> Task details:
Write down exactly the lines from the one below that has "Given: Switch to the Dashboard tab" to the end of the data, both ends included; the pictures should not appear in your copy.

[Stored items]
::::::::

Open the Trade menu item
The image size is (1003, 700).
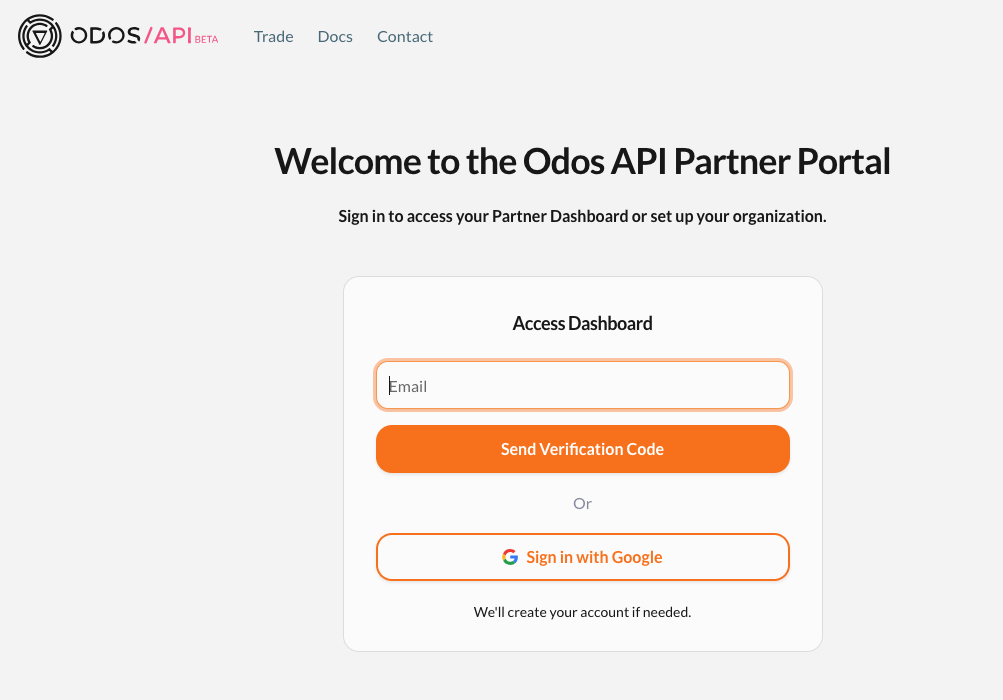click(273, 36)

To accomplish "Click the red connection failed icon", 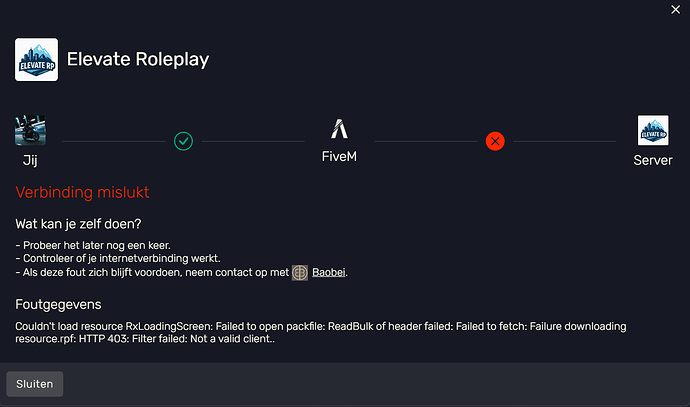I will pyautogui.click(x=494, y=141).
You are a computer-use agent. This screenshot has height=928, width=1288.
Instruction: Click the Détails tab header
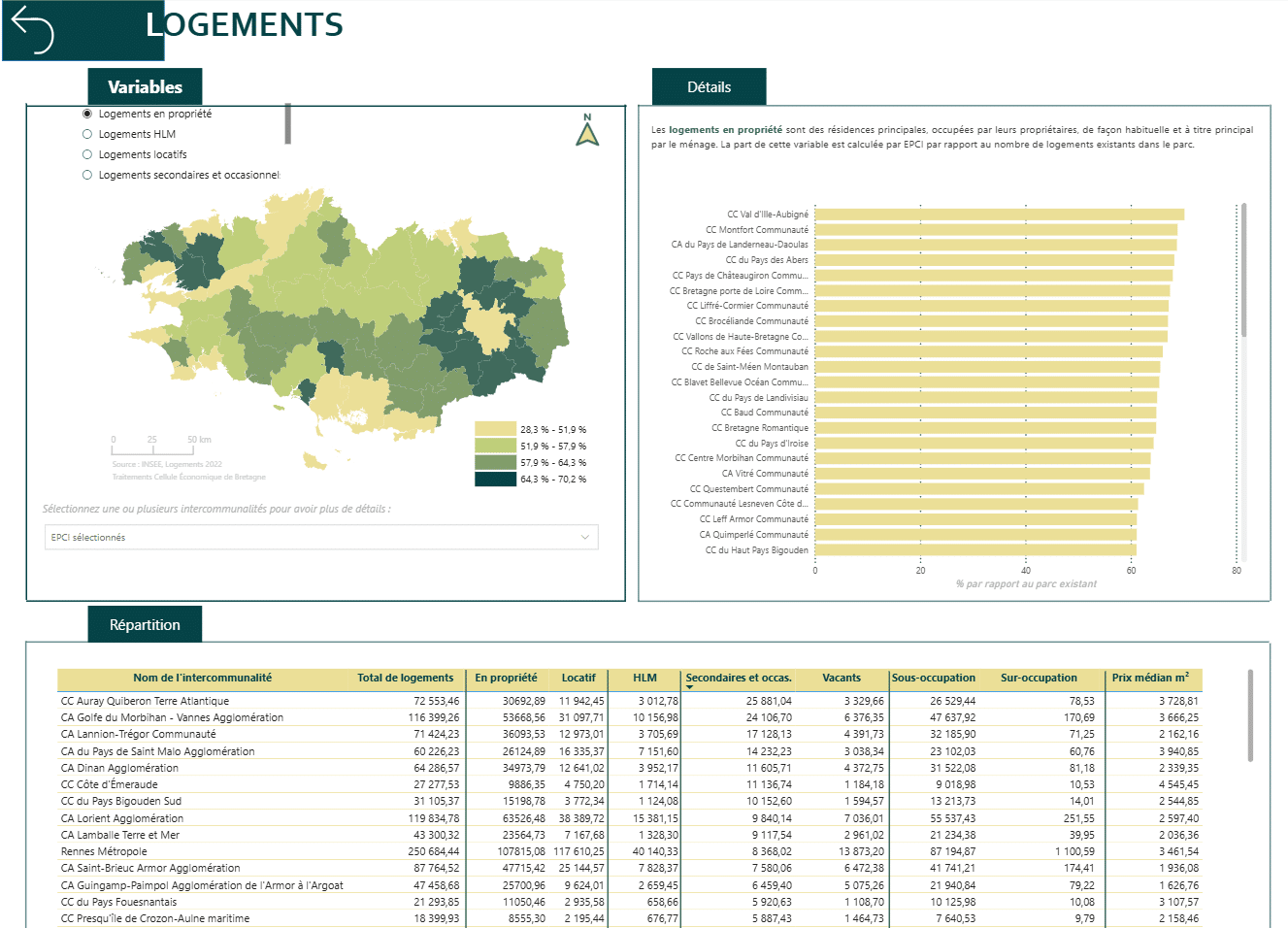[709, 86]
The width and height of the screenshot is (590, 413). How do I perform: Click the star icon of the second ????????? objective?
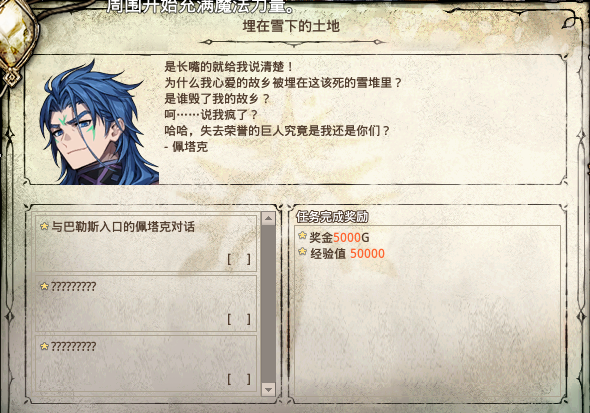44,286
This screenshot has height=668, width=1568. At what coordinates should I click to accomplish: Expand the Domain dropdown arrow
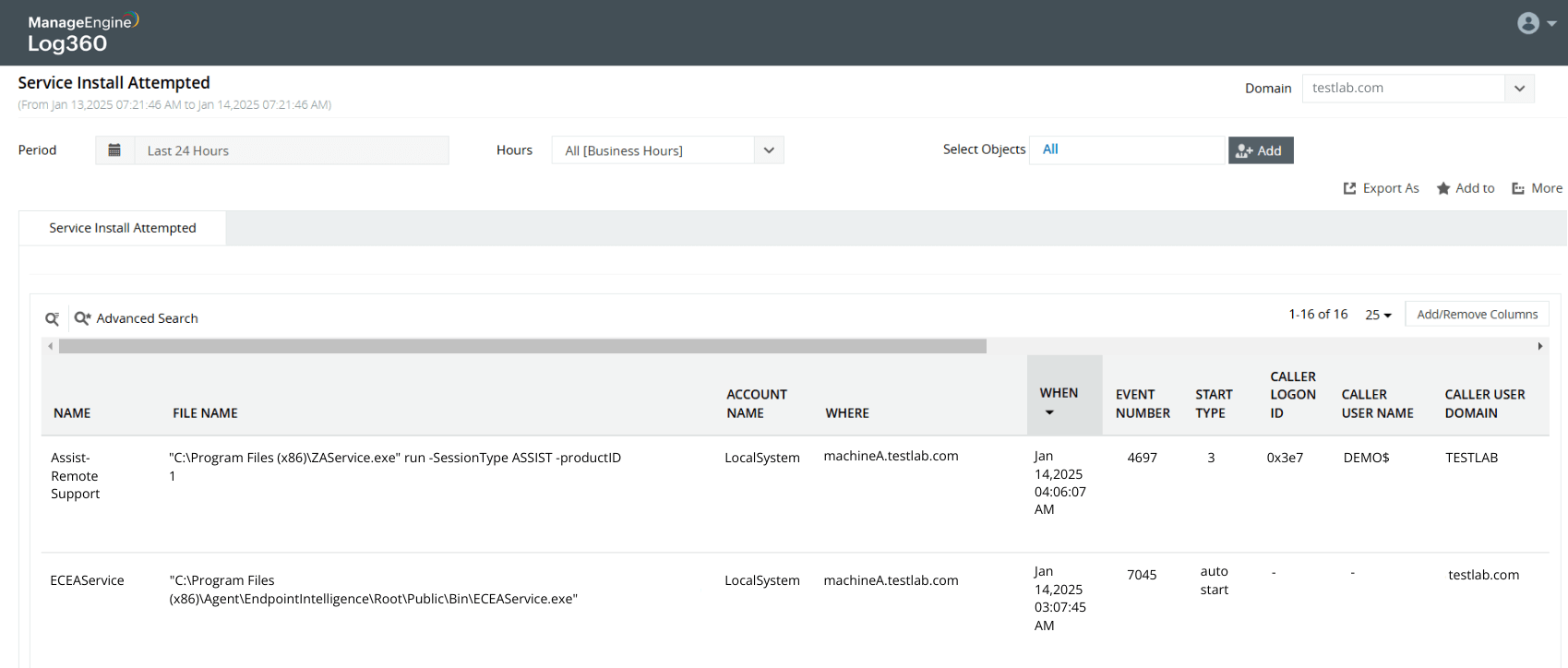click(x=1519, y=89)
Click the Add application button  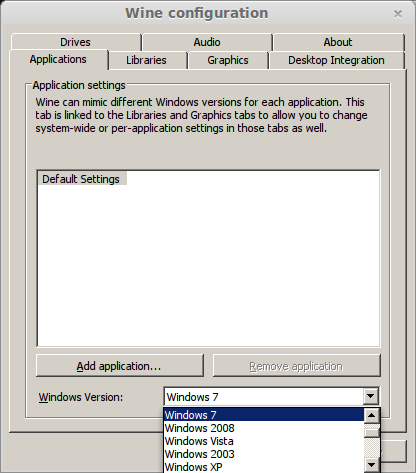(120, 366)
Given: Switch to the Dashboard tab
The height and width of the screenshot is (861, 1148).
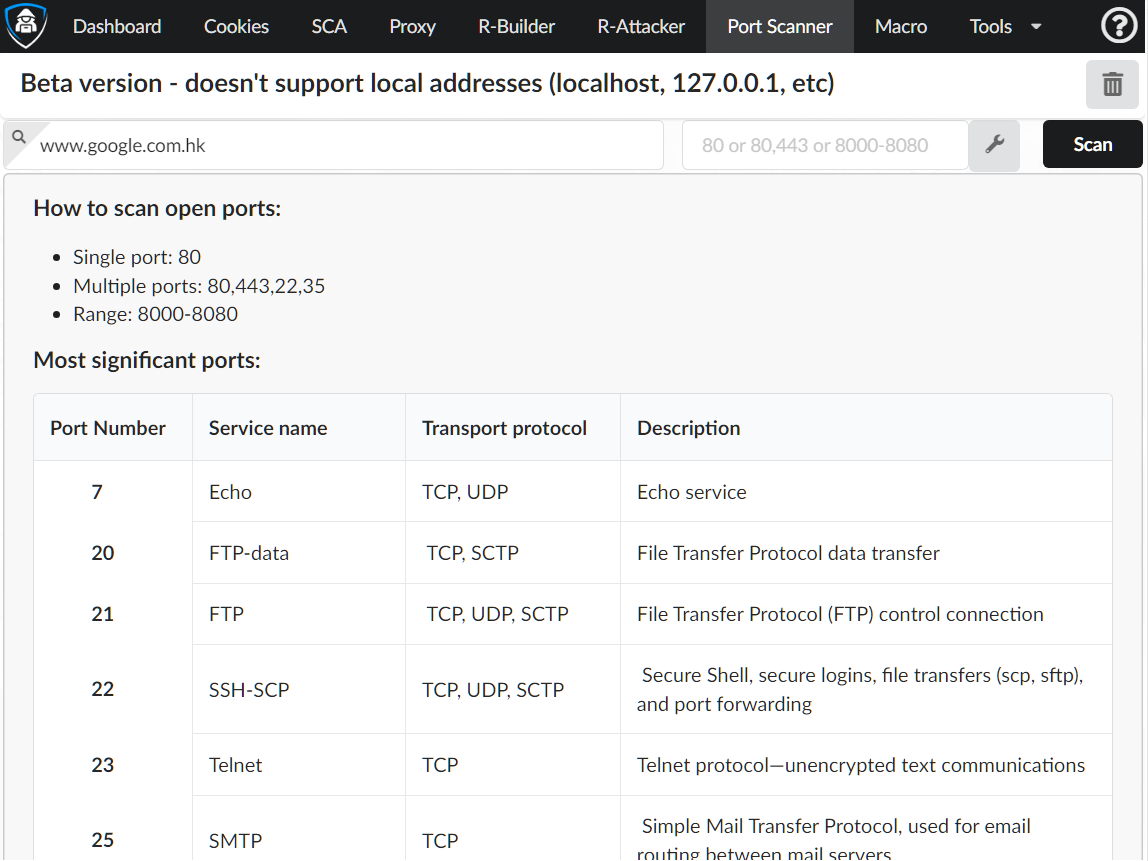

::::::::

> Answer to this task:
Given: Switch to the Dashboard tab
The height and width of the screenshot is (861, 1148).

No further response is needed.